Sociological Methods and Research, 2024
It is common for social scientists to use formal quantitative methods to compare ecological units such as towns, schools, or nations. In many cases, the size of these units in terms of the number of individuals subsumed in each differs substantially. When the variables in question are counts, there is generally some attempt to neutralize differences in size by turning variables into ratios or by controlling for size. But methods that are appropriate in many demographic and epidemiological contexts have been used in settings where they may not be justified and may well introduce spurious relations between variables. We suggest local regressions as a simple diagnostic and generalized additive models as a superior modeling strategy, with double-residualized regressions as a backup for certain cases.
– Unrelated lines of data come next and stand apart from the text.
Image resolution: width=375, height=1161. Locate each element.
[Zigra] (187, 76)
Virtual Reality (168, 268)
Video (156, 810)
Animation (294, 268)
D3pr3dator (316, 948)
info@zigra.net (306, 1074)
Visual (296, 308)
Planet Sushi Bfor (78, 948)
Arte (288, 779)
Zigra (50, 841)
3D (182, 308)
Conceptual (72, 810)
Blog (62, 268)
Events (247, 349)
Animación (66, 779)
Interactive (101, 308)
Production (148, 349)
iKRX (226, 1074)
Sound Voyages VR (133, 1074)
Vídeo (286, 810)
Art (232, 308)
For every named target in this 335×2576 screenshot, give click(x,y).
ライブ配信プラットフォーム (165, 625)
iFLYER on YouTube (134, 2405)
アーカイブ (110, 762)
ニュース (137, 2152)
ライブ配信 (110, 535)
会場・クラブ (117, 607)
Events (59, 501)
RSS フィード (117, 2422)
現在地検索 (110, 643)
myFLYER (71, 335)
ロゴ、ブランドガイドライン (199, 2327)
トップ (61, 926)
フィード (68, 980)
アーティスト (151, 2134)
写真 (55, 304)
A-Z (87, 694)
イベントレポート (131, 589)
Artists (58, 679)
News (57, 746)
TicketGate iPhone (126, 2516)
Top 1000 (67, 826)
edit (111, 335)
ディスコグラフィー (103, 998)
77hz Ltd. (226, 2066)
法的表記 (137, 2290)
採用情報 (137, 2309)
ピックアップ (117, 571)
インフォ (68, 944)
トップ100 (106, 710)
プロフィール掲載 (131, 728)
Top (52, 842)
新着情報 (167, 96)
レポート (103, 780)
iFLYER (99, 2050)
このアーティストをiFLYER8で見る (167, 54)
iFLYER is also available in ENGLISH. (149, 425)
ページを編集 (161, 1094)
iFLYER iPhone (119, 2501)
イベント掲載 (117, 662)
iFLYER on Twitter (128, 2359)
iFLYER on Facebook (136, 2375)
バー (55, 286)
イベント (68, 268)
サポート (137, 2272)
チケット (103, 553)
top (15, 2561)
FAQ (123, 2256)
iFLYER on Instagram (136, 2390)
Economic Networks and Political Culture (with Maurice Bokanga and John Levi Martin).
Handbook of Culture and Social Networks, 2025
While much of economic sociology has been interested in how culture shapes economic networks, there has been less attention to how economic networks shape culture. In this chapter, we focus on the case of political culture. Surveying literature in political and economic sociology and history, we argue that there are general patterns that link formal characteristics of economic networks (whether actors have direct ties or occupy structurally equivalent positions, whether relations are voluntary or involuntary) to aspects of political culture (whether it is particularistic or universalistic, whether it is conflictual or pacific). We discuss how these patterns vary for elite and non-elite political actors, and conclude with some preliminary generalizations about the relationship between economic and political relations that can guide future exploration.